▶ Directions
Restate the data below word for word. Skip any images it contains.
::: Records supplied
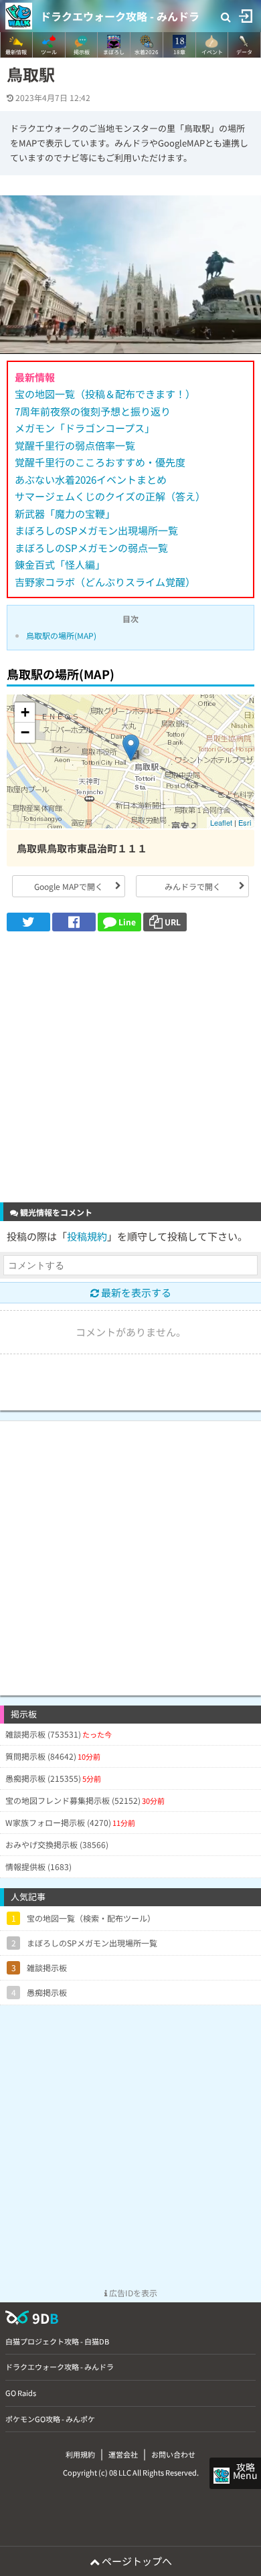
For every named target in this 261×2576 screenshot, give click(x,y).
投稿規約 (87, 1236)
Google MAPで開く (68, 886)
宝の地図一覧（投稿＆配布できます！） (105, 394)
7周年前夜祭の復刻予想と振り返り (93, 411)
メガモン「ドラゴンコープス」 (85, 428)
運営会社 (123, 2454)
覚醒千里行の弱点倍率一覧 (75, 445)
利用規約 (80, 2454)
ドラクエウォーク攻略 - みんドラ (119, 16)
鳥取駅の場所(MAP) (61, 635)
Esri (244, 822)
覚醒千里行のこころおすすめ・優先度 (100, 462)
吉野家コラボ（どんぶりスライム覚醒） (105, 582)
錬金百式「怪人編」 (60, 564)
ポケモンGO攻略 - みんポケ (50, 2418)
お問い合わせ (173, 2454)
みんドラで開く (193, 886)
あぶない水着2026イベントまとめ (91, 479)
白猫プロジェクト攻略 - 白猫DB (57, 2341)
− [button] (25, 732)
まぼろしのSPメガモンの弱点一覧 (91, 548)
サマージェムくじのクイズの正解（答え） (110, 496)
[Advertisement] (130, 1068)
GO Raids (20, 2392)
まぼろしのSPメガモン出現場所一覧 (96, 530)
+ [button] (25, 712)
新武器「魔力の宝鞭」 (65, 514)
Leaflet (221, 822)
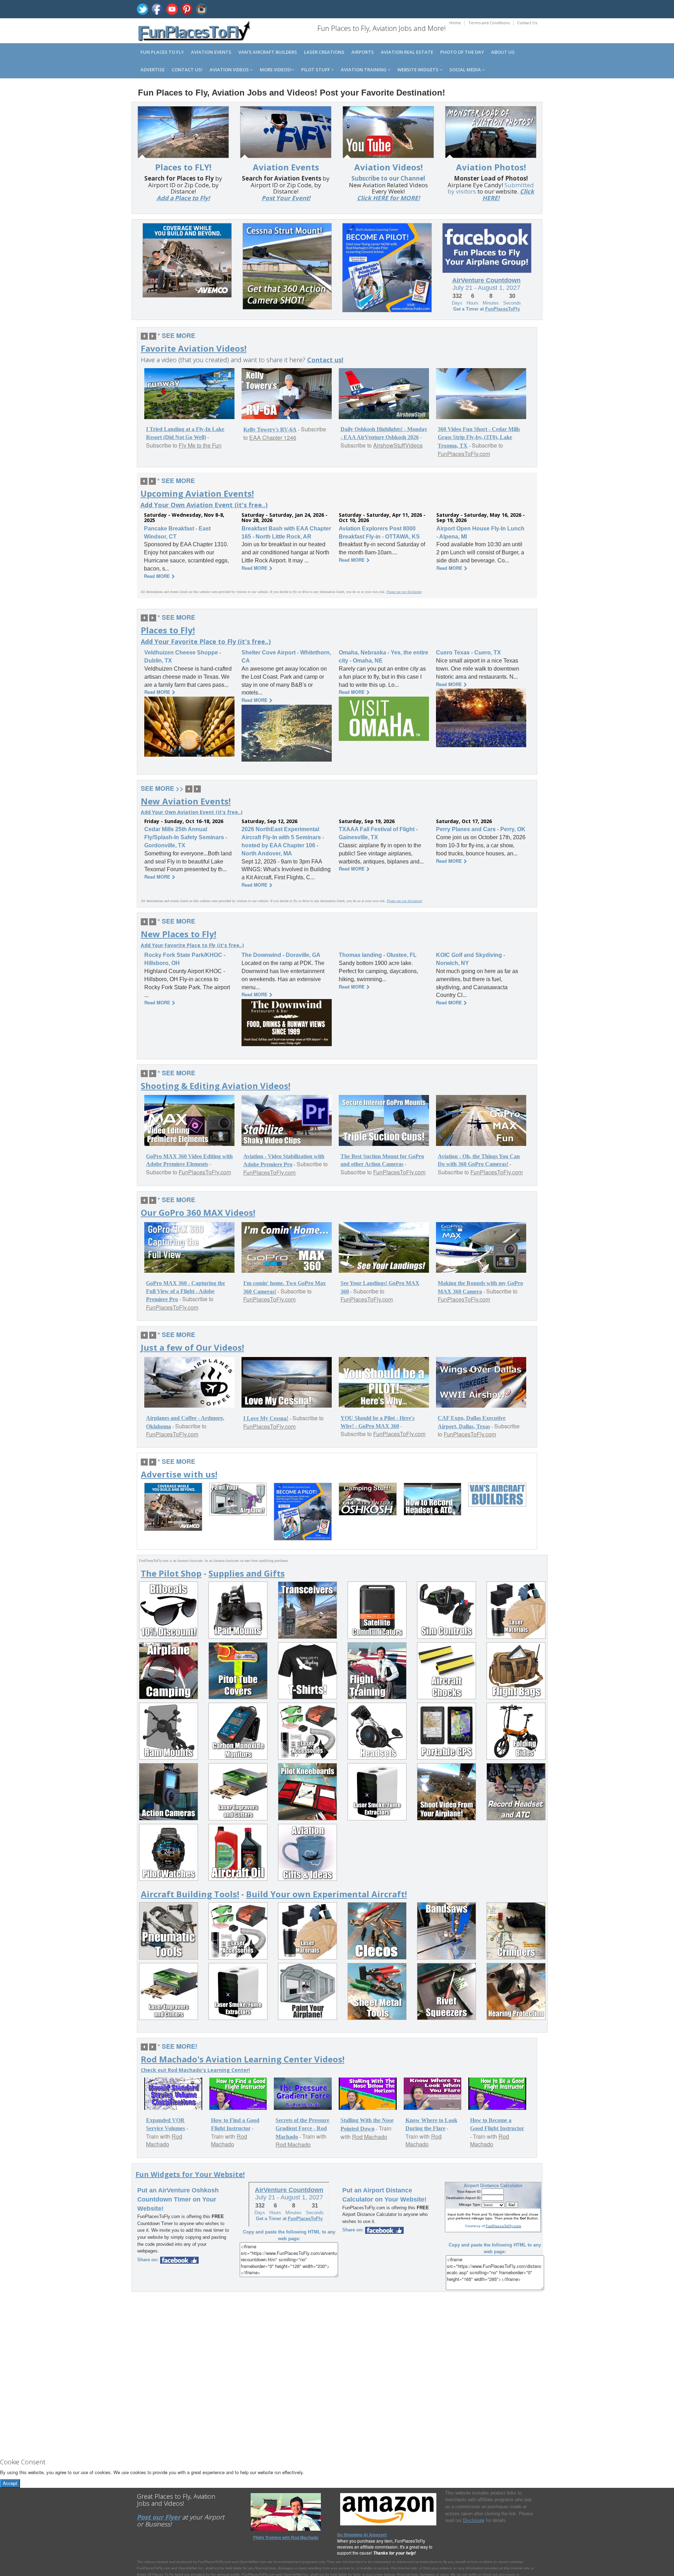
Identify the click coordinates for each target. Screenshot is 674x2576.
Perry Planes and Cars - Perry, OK (481, 829)
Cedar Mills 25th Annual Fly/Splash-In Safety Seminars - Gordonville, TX (185, 837)
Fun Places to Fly (162, 52)
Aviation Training (364, 69)
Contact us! (187, 69)
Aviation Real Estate (407, 52)
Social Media (465, 69)
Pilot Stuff (316, 69)
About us (503, 52)
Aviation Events (211, 52)
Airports (362, 52)
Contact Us (527, 22)
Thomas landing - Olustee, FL (378, 955)
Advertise (152, 69)
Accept (10, 2483)
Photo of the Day (462, 52)
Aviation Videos (230, 69)
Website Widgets (418, 69)
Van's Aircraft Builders (267, 52)
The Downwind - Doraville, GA (281, 955)
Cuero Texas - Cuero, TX (468, 653)
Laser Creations (324, 52)
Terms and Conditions (489, 22)
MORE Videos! (275, 69)
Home (455, 22)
::::::
▶ Exercise result
For every named target in this 261×2576 screenshot, give click(x,y).
投稿規約 (87, 1236)
Google MAPで開く (68, 886)
宝の地図一覧（投稿＆配布できます！） (105, 394)
7周年前夜祭の復刻予想と振り返り (93, 411)
メガモン「ドラゴンコープス」 (85, 428)
運営会社 (123, 2454)
覚醒千里行の弱点倍率一覧 (75, 445)
利用規約 (80, 2454)
ドラクエウォーク攻略 - みんドラ (119, 16)
鳥取駅の場所(MAP) (61, 635)
Esri (244, 822)
覚醒千里行のこころおすすめ・優先度 (100, 462)
吉野家コラボ（どんぶりスライム覚醒） (105, 582)
錬金百式「怪人編」 (60, 564)
ポケモンGO攻略 - みんポケ (50, 2418)
お問い合わせ (173, 2454)
みんドラで開く (193, 886)
あぶない水着2026イベントまとめ (91, 479)
白猫プロジェクト攻略 - 白猫DB (57, 2341)
− [button] (25, 732)
まぼろしのSPメガモンの弱点一覧 (91, 548)
サマージェムくじのクイズの正解（答え） (110, 496)
[Advertisement] (130, 1068)
GO Raids (20, 2392)
まぼろしのSPメガモン出現場所一覧 (96, 530)
+ [button] (25, 712)
新武器「魔力の宝鞭」 (65, 514)
Leaflet (221, 822)
Identify the click coordinates for each target. Screenshot is 674x2576.
Perry Planes and Cars - Perry, OK (481, 829)
Cedar Mills 25th Annual Fly/Splash-In Safety Seminars - Gordonville, TX (185, 837)
Fun Places to Fly (162, 52)
Aviation Training (364, 69)
Contact us! (187, 69)
Aviation Real Estate (407, 52)
Social Media (465, 69)
Pilot Stuff (316, 69)
About us (503, 52)
Aviation Events (211, 52)
Airports (362, 52)
Contact Us (527, 22)
Thomas landing - Olustee, FL (378, 955)
Advertise (152, 69)
Accept (10, 2483)
Photo of the Day (462, 52)
Aviation Videos (230, 69)
Website Widgets (418, 69)
Van's Aircraft Builders (267, 52)
The Downwind - Doraville, GA (281, 955)
Cuero Texas - Cuero, TX (468, 653)
Laser Creations (324, 52)
Terms and Conditions (489, 22)
MORE Videos! (275, 69)
Home (455, 22)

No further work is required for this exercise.